__The records__
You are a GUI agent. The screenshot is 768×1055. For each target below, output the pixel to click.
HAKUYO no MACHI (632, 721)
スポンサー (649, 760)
--
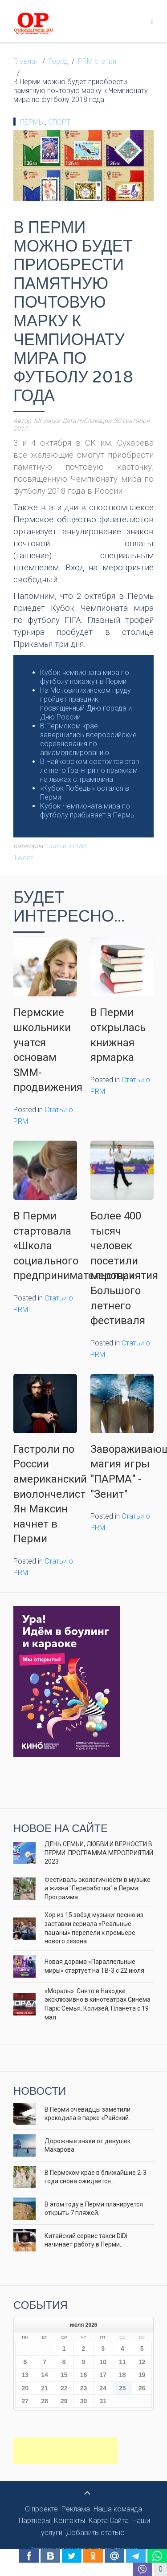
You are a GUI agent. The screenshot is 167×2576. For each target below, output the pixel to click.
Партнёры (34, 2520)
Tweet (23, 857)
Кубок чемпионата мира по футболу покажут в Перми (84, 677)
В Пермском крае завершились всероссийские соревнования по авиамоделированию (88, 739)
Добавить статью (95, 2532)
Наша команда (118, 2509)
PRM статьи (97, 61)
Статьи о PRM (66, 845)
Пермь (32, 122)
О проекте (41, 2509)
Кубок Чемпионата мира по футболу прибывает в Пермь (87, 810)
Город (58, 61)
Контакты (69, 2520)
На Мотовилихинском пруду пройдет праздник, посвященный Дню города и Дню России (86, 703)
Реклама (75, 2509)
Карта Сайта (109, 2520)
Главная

__Exercise__
Render the lines from the one containing "You are a GUI agent. The screenshot is 768×1055." through the one containing "HAKUYO no MACHI (632, 721)", both included, as a Markdown table with a column named No. for the line number and a column named Text for the line, omitting any blank lines.

__Expected output__
| No. | Text |
|---|---|
| 1 | You are a GUI agent. The screenshot is 768×1055. For each target below, output the pixel to click. |
| 2 | HAKUYO no MACHI (632, 721) |